How MacNN got from that statement to "Leopard Brings CS3 significant speed gains" is beyond me.
Reluctant as Narayen was to upstage Apple's official Leopard announcement, whenever it happens, Adobe has been sending out word to the development community that there will be at least some specific, measurable performance boosts.
Now, this text was just a paragraph below the quote described in your messages.
If I were to nitpick, the only thing I could hold on to would be that MacNN reported that it Adobe had announced that CS3 will have better performance under Leopard. The article they are referring to says (as quoted two paragraphs above), that Adobe has quietly notified developers (not the press!) about measurable performance improvements.
Again, folks, please read through before laughing out loud...!
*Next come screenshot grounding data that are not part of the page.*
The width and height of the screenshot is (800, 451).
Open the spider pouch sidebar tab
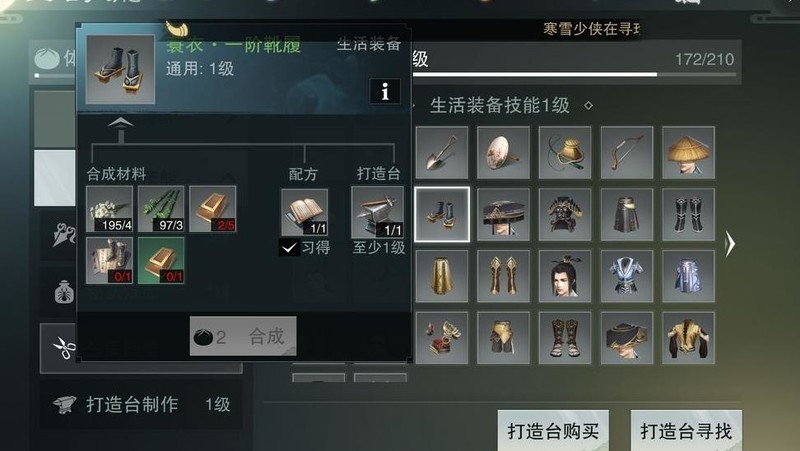click(x=64, y=291)
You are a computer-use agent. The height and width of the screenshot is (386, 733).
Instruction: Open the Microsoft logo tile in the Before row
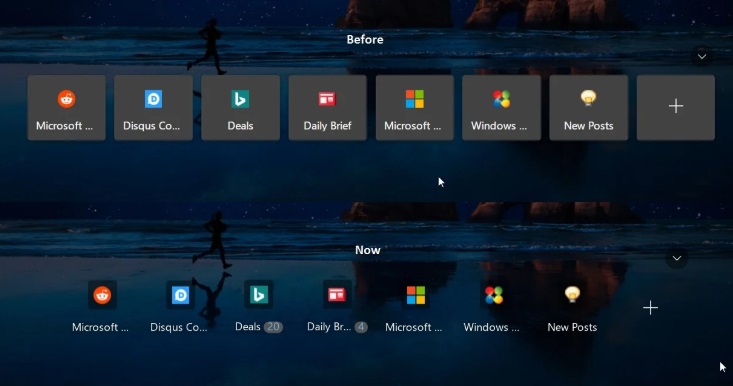tap(415, 108)
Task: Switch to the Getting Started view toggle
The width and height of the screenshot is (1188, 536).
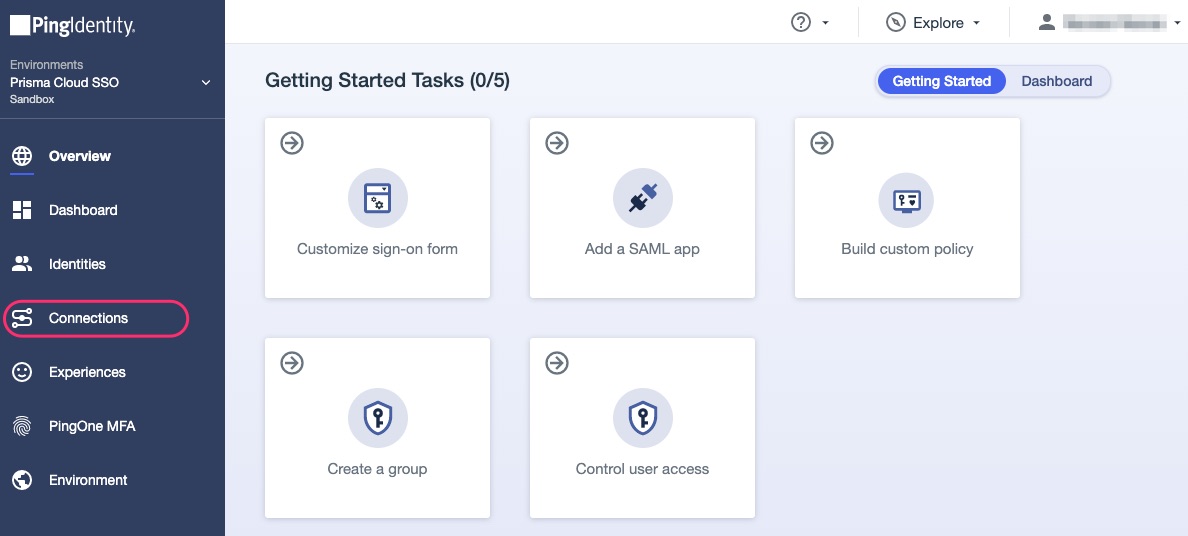Action: [941, 81]
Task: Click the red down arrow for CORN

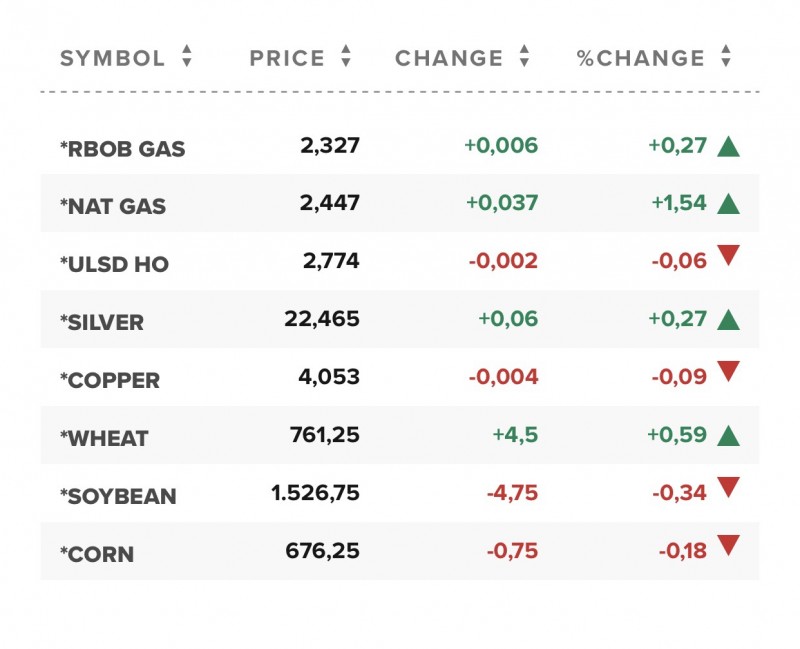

The paragraph you quote says "specific and measurable". A far cry from "significant."
The headline was changed, swapping Intel-Macs with Leopard, changing the intended meaning of the story - significantly.
The macnn author quote-mined the story and changed the headline, altering the meaning of the original story to something else.
LOL!
The passage you cite specifically cited an unofficial post on an Adobe hosted web forum. That qualifies as rumor. Now the rumor may well be true - I would be perfectly happy if it is - but to claim that Adobe has officially announced this, as MacNN does, is complete fiction.